I was wondering if you could help me figure out how to get a GitHub invite. I can't find a beta waiting list form.
Thanks Jim, you made me discovered GitHub, and I'm now looking for an invite too :p
I released Gitorious just before the github guys did (aint it typical that someone else worked on the same thing as you), its a free and opensourced way of hosting git repositories.
The real nice thing about it is that it allows anyone to instantly clone a repository and start improving on it while showing everyone else what you doing (and thus can help out or pull from it), since it was specifically built for the last scenario you mention (dead/stale projects).
Thanks for this, James - I'm a recent git convert, so I think the more posts showing its benefits, the better.
nice article James! As a long time svn user, it is very hard sometimes to get my head around the distributed nature of git/mercurial.
And may I add, git is fast as hell and doesn't use a lot of disk space. I've red that a 15 years old projects moved from CVS to Git and the git repo was only 100 MB. Waaho! Plus cloning a repo only takes a sec (not w/ WebDAV though!) it is a lot faster then a simple svn up or 1line svn ci. I don't know how it's done, but that's impressive!
Thanks for high level explanation of the concepts, James. It's true that the explanations of the "what" rather than the "how" are still pretty rare, on the subject of DVCS. On the other hand I noticed a while ago an article on BetterExplained.com, that also tries to explain it, with lots of graphics the illustrate the concepts. It might be of interest to you and other readers as well. http://betterexplained.com/articles/intro-to-distributed-version-control-illustrated/
Actually, I thought Linus was a moron. I don't care how smart you are or whether you got lucky distributing some C code for free. You don't have the right to call anyone else a moron.
Bitter Bob.
I've written a post on DVCS a while back and it serves as a collection of resources for people trying to learn DVCS: Learning Distributed Revision Control Systems
Thanks for the article. I've been wondering what git was all about and why people were using it. Now I know.
Good article. I still find DVCS to be just another tool in your toolbelt, as opposed to the next great source control system. I don't really see it offering much advantage over centralized source control for certain products. For example, if you work at a corporate place producing a piece of software (e.g. Word, Photoshop, Quicken, etc.), you really want centralized source control. You definitely want branching and things like that, but you want a mainline of code, and don't want multiple primary sources of the source.
That said, having used Subversion, Perforce, and various others, I do understand the pain of branching in Subversion, it's terrible compared to say Perforce. I also understand the notion of being able to work disconnected/offline - git is a win in that situation, although it's a fairly rare one for me, and probably a smaller percentage of use overall.
Maybe I need to read further perspectives and use cases and such, but I don't see the distributed aspect being something that is a reason to switch, or that makes DVCS the next evolution in source control. It is useful, as said, in some cases, but it seems counter to the needs, or the source of potential problems, in other cases.

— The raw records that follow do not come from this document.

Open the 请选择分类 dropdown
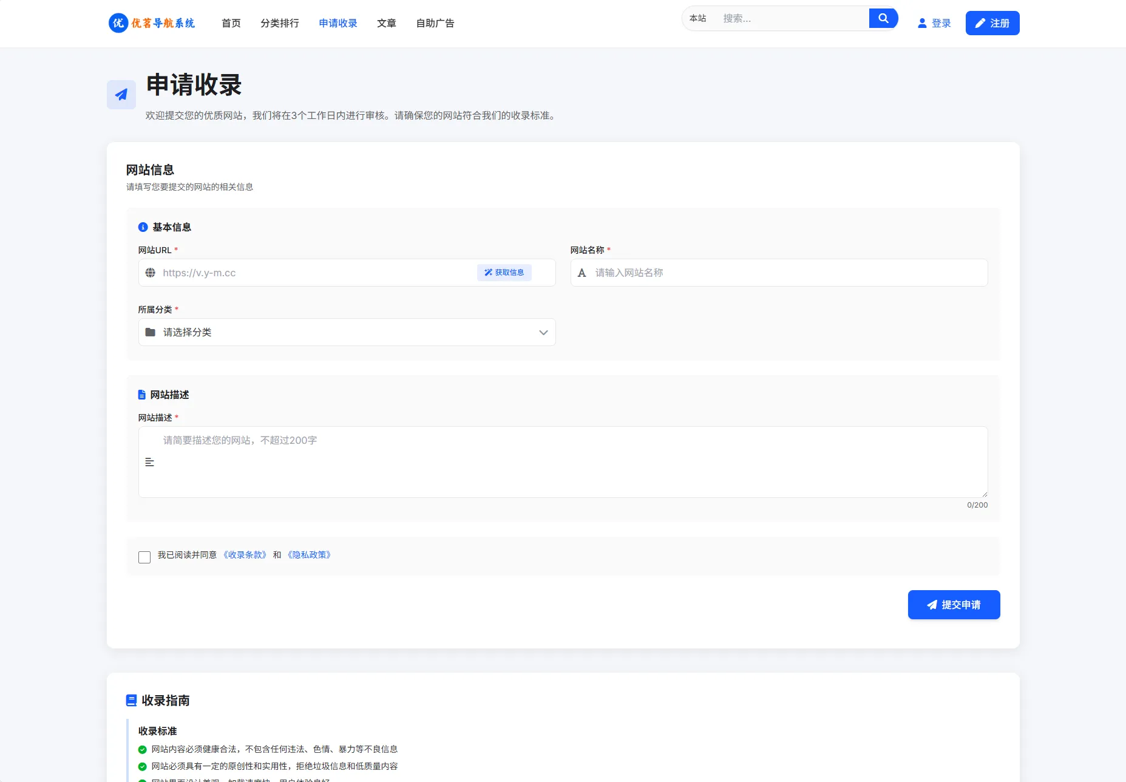(x=346, y=332)
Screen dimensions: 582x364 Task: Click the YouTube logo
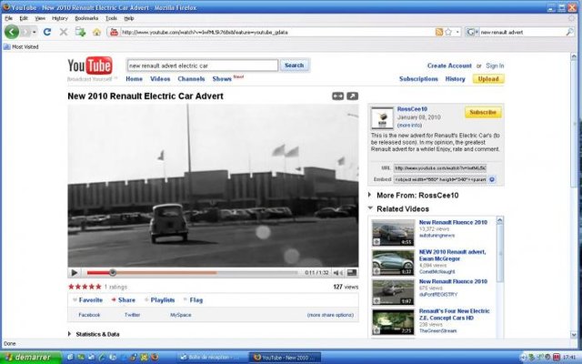click(90, 67)

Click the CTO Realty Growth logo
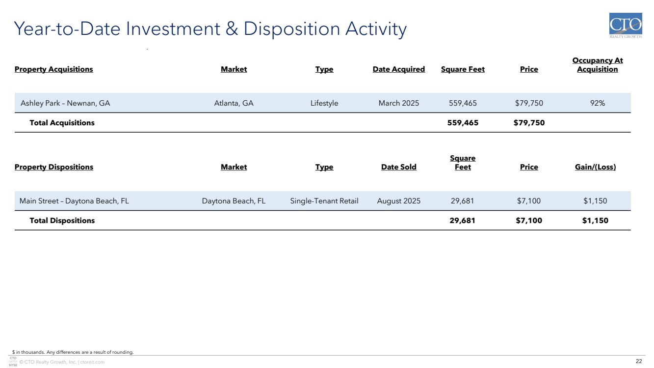point(625,26)
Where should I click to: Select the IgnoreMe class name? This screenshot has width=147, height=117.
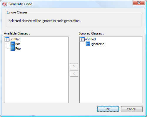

Everything before your "So?" heading was spot on, but after that it misses the point of DVCS imho, sorry ;-)
Your ability to fork code, make changes, commit them to where-ever you like, and publish them at a different location is not in any way inhibited by the choice of VCS the original code happens to be in. That ability is only limited by the type of license of the code.
You can also just svn co Markaby and publish your changes in say CVS. Anyone with CVS can then grab a working version of Markaby. End result for end-users is the same. Don't need a distributed system for that.
The beauty of git (or any DVCS I suppose) in my mind is that I have one project that can point to several remote repositories, of which I have complete copies locally (including complete history), so within one tree I can switch back and forth to various branches with very little effort in an extremely fast way, I can commit my stuff locally (which I like very very much! especially when being on the road), and then push it to whatever remote repository I have write access to.